And of course I would be remiss if I didn’t also recommend you read the novel If Beale Street Could Talk by James Baldwin. I first heard about it when I heard they were making a movie based on the book. Before that I had read Go Tell It On the Mountain and Giovanni’s Room, and I also saw the documentary on James Baldwin called I Am Not Your Negro (if you haven’t seen it yet, I recommend you do so. Powerful film.) But I didn’t know about If Beale Street Could Talk; maybe I had passed by it in the library and ruffled through its pages, but I didn’t read it until I saw the trailer for the film adaptation. When I heard Barry Jenkins was directing it, I immediately grabbed a copy and started reading. I devoured that book like it was a delicious meal; it grabbed me and didn’t let me go. Baldwin’s raw depictions of sexuality, Black womanhood, Black masculinity, love, pain and racial injustice got deep down into the pits of my soul and tugged so hard at my heartstrings I thought I would pass out. It sounds like I’m exaggerating, but I’m not. The cast of Beale Street wanted to pay tribute to a legend (aka James Baldwin) and they certainly delivered that tribute through their hard work and dedication during the production of this film. Incredible novel and film. This review doesn’t do justice to how moving both of them are.

If Beale Street Could Talk. 2018. Rated R for language and some sexual content.

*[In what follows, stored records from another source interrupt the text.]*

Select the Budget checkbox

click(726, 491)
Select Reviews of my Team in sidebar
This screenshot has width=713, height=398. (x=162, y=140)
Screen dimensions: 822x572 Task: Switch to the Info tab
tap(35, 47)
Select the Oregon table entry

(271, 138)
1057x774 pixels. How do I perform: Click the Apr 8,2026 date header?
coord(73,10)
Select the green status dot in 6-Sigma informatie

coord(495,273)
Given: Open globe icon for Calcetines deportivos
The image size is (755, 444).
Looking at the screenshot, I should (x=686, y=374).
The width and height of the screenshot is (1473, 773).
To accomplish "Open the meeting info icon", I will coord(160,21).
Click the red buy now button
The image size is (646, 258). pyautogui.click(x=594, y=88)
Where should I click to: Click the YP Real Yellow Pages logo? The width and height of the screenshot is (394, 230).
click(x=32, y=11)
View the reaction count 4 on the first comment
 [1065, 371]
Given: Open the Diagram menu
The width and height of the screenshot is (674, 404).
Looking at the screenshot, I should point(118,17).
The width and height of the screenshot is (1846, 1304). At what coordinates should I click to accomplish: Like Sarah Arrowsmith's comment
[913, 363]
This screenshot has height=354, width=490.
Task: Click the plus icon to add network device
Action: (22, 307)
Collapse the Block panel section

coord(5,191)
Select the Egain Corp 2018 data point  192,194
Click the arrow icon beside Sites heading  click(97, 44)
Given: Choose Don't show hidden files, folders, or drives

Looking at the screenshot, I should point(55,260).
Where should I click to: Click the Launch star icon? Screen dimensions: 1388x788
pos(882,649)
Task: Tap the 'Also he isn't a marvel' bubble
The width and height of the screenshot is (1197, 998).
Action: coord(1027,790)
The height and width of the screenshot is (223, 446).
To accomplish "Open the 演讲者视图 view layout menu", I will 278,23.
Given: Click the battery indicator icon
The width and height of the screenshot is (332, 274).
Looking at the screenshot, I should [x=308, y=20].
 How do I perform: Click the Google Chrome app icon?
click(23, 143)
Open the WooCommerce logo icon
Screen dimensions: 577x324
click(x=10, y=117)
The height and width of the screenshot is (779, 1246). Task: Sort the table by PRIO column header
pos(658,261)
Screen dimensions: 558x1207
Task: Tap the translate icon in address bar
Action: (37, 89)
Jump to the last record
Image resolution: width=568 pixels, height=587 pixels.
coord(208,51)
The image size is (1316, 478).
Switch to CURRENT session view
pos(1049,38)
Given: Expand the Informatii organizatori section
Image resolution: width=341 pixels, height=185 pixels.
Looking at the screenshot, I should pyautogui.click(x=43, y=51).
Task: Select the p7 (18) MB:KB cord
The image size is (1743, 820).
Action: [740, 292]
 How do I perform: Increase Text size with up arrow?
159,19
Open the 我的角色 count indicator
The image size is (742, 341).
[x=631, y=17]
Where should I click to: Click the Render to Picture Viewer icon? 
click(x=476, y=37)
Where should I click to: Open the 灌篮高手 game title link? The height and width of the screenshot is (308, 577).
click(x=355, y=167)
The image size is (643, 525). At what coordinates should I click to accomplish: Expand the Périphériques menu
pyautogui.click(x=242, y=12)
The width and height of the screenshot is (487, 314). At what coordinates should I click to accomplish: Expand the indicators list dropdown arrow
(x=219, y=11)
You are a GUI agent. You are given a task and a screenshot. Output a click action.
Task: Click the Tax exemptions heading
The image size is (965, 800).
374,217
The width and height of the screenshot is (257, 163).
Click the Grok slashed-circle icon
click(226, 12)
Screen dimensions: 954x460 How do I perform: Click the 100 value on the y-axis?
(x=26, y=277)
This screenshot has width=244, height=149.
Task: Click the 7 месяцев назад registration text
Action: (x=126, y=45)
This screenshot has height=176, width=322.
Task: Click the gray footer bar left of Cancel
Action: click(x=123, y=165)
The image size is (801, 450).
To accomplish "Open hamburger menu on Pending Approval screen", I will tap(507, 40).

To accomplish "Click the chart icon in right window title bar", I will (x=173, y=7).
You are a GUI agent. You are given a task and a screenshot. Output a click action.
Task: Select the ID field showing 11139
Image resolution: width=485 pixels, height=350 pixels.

Movie Review: In the Heights

This past weekend I watched In the Heights. When I first saw the trailer I was super excited for the film because I had seen Hamilton on Disney + (which I will be eternally grateful for because I have yet to see the Broadway in person.) I was also excited because Stephanie Beatriz is in the movie, and I love her as Rosa Diaz in the sitcom Brooklyn 99.

So last night I watched it, and the dancing and singing were absolutely amazing. My friends and I found ourselves bobbing our heads and snapping to the music, and my heart warmed when I watched how Usnavi and Vanessa’s love for each other develops through the film. Even though I myself am not Latinx, I have friends with similar stories to Nina’s. In the film there is a character named Nina who went to Stanford and dropped out because she encountered racist microaggressions from people at the university and was made to feel like she didn’t belong there. When Nina is at a restaurant with her dad she tells him that at an event she attended a lady thought Nina was one of the servers and handed her a dish to take back to the kitchen. This is a common microaggression against students of color who are at predominantly white universities and in predominantly white spaces. In the film Nina performs a number called “Breathe,” and in this number she talks about how everyone in her community has big hopes for her and tells her she will go far in life, but after burning out from the racism and stress she encountered in college, she feels like she let everyone in her community down. It honestly gave me chills, but it’s an all too common experience for first-generation BIPOC (Black, Indigenous and people of color) students. I also learned a lot listening to my undocumented peers and it encouraged me to read more books by authors who are undocumented immigrants and/ or authors who write about the experiences of undocumented immigrants.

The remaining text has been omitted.